Best Four Corners ever…
Well, maybe not ever ever, but as a Queenslander it’s hard not to think that tonight’s edition was important for revisiting a turning-point in our State’s history. Four premiers were interviewed, and there was some overdue credit for unlikely heroes like Mike Ahern, who realised the State needed to change, and made it happen at personal and political cost.
One of the big criticisms that the blogosphere (right across the political spectrum) makes of the mainstream media is that it’s abandoned its “Fourth Estate” role, and is too far integrated with the PR industry and the machinery of government.
This show was a nice reprise by Chris Masters of his own classic investigative work in programmes like “The Moonlight State”, which saw investigative journalism lead directly to bringing down a corrupt government. The economics of the contemporary commercial media make this kind of blockbusting investigative work more difficult to carry out, and for now the blogosphere is not really equipped to do it either, except perhaps on a hyperlocal level (have I plugged Cairnsblog and Strewth today?)
This is something that we need to address as a society - and I think that’s what we were trying to pick up on in our latest ABC column. Meanwhile, ask a Queenslander what happens when media, business and the machinery of government get too cosy.

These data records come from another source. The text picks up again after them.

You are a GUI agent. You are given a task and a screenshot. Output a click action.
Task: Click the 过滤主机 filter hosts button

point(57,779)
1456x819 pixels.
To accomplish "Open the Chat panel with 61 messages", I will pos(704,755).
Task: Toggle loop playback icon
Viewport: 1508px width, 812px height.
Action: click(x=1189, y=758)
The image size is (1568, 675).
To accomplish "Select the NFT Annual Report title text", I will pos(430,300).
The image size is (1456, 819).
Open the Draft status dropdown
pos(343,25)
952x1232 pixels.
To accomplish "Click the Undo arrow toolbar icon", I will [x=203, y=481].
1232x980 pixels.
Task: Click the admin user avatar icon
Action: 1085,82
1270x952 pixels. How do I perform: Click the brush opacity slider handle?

Link to the video of the show here.



Speaking as someone who first became politically active against Joh in about 85 when I was a young thing, and vividly remembers the impact of Masters’ show in 87, I thought it was a bit of a damp squib. It seemed to lack much point except allowing supporters of Joh to put an exculpatory narrative out there. I’m really trying hard not to be partisan, but honestly, I thought Beattie had the honours when it came to saying anything remotely worthwhile.